Report - - Vibixa, Cheltenham 27/12 | Industrial Sites | 28DaysLater.co.uk

Report - Vibixa, Cheltenham 27/12


28DL Full Member
28DL Full Member
This is a sad tale. A story of skulduggery, underhand politics and boardroom hypocrisy, of mis-management on an epic scale. A fundamentally flawed business plan and ego ridden senior management team. Of a factory who loyally served their master for 55 years before being casually discarded in the wake of foreign 'investment.'

Everyone has a life or work story to tell. This is mine.



Owned outright by Weetabix the former 6 acre dairy farm site was set up in 1949 to print all of it's cereal cartons. Having complete ownership meant Weetabix could control quality and could influence production schedules at will- which they frequently did. The name means 'German Biscuit.'

Turning out around 7 million cartons a week and with pre-tax profits of £18.6M last year, Vibixa was still a profit making company when closed down.


Things went downhill with the retirement of the old school MD and the arrival of a new one. Known to be harsh, rumours started that the previous two companies he'd chaired had shut, he was being brought in to 'restructure.' If the definition of that is misinforming, misleading and ignoring problems, then he definitely did that.

The formation of a senior management team, and all the in-house fighting that ensured, soon had us all familiar with terms such as 'cascading information/ no running red lights with us/ touching base/ all rowing in the same direction/ looking under the bonnet' etc etc. Affectionately known as the 'Fat Controller' he loved his business cliches. And his doughnuts. It was just people he couldn't deal with.


Brought by Bright Foods (of Chinese poisoning baby food fame,) who purchased 60% of the company two years earlier and despite promises of investment and growth did nothing. Then when the option to buy the remaining 40% became available they grabbed that too. Promises of no redundancies and huge growth dried up when the ink on the contract did. The writing had well and truly been etched on the wall.

Why Weetabix, a company advertising itself as a family brand full of life's values would decide to accept their offer over others, or be associated with a company just 4 years earlier who was responsible for putting melamine into baby milk powder ( with an estimated 300k victims,) or indeed with a company already under monopoly commission investigation is anyone’s guess. I wouldn't imply that it was all very underhand, illegal and certain promises were made to certain people that they would be looked after (nudge, nudge, wink, wink,) if they did certain things- if you know what i mean. Or that the contracts and machinery were sold out beneath us before we had chance to tender a counter-offer. No, that would be wrong. And i certainly wouldn't let slip that one of the senior managers went immediately to work for the new rival company either. Sadly for him, and much to our merriment, as the last piece of machinery was loaded away and the very last staff left the site, he was sacked. Or should I say, ‘left to spend more time with his family.’ And presumably his shredder too.

--- PARTS OF THE EXERCISE ---
(1) Please write out the portion of the Vibixa report between "Turning out around" and "definitely did that.", inclusive.
(2) In what year was the Vibixa site set up, according to the Vibixa report?
(3) Explain what Weetabix gained from owning the Vibixa site outright, as the Vibixa report describes it.
The data has no connection to the Vibixa report.

--- INFORMATION GIVEN ---
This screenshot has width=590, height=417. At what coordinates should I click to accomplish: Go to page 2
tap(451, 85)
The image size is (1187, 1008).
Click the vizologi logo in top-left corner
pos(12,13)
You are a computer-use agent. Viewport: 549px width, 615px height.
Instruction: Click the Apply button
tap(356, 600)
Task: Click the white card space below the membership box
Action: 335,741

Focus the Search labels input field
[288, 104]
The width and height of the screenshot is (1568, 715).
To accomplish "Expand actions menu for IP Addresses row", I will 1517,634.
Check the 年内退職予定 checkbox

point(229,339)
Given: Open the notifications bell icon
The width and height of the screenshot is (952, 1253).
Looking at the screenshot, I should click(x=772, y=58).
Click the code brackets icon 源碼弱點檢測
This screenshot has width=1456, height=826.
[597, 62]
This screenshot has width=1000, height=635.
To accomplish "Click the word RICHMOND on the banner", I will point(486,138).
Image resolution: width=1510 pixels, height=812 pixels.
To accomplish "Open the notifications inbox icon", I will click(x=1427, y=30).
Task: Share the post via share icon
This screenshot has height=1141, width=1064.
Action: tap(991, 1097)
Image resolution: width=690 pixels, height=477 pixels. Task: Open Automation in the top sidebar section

--- ANSWERS BELOW ---
(1)
Turning out around 7 million cartons a week and with pre-tax profits of £18.6M last year, Vibixa was still a profit making company when closed down.


Things went downhill with the retirement of the old school MD and the arrival of a new one. Known to be harsh, rumours started that the previous two companies he'd chaired had shut, he was being brought in to 'restructure.' If the definition of that is misinforming, misleading and ignoring problems, then he definitely did that.

(2) 1949.

(3) Complete ownership let Weetabix control quality and influence production schedules at will, which it frequently did.